Third-party retailers have been illegally selling sweatshirts, t-shirts and iPhone cases that depict the likeness of Michael Porter Jr. - which violates National Collegiate Athletic Association rule 12.5.2.2.

Sites like Redbubble and eBay are currently advertising the apparel - ranging from $19.50 for a tank and up to $45 for a hoodie. Buyers can even get express shipping despite the fact it’s totally illegal.

Mizzou Athletics abides the NCAA’s strict policy which bans “amateur” student athletes from using their image for commercial profit. Mizzou basketball currently doesn’t sell jerseys with the last name of players, only the athlete’s generic number.

Executive Associate Athletics Director Nick Joos said when fraud retailers try to sell Mizzou gear depicting athletes, the NCAA requires Mizzou Athletic’s compliance office to get involved. The department is required to reach out to the seller to shut them down.

“I’ve seen this with high visible student athletes at numerous institutions,” said Joos. “At lot of times the people that are doing it don’t know that they can’t.”

Joos said many times these retailers aren’t intentionally being “spiteful” but “don’t know the rules or how it could impact somebody’s eligibility.”
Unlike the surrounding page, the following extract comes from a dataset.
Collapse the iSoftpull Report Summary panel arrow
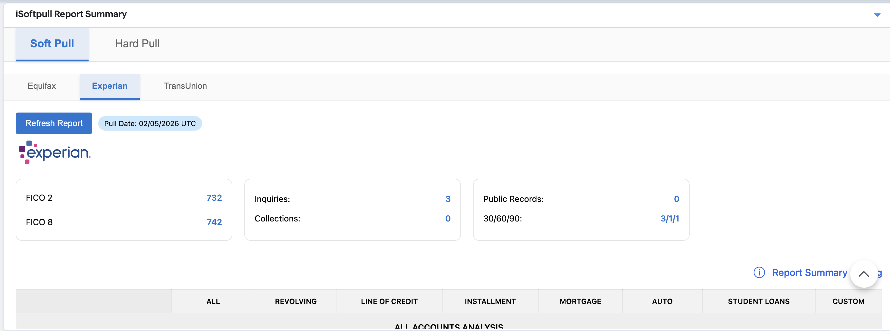 point(877,14)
Joos would not speak about the Michael Porter Jr. apparel currently online, but said players will not be penalized for third-party retailers if they have no involvement.

“The only time they would get in trouble is if they’re actively out there selling things,” said Joos. “You can’t be an athlete and vendor.”

However the issue of compensation for athletes remains as unfinished business for collegiate sports nationwide.

MU law professor Sandy Davidson weighed in on the legal history of compensation for athletes. The 2015 Ninth Circuit court ruling of O’Bannon v. NCAA left many “unanswered questions” for the college sports industry according to Davidson.  

The NCAA is subject to antitrust laws, meaning it has limits on what it can control for student athletes.

“Travel and personal incidentals can be covered,” she said. However, “cash sums untethered to educational expenses” such as gear or associated with the likeness of a student athlete can be banned.

Joos said all recruited basketball players have fully-paid academic scholarships and can receive up to $5,600 in a yearly personal stipend.

In total, Mizzou Athletics earned more than $97 million in revenue in the 2015-2016 season, according to USA Today.

The Supreme Court rejected to hear the O'Bannon v. NCAA case in 2016 but may bring up the issue down the line.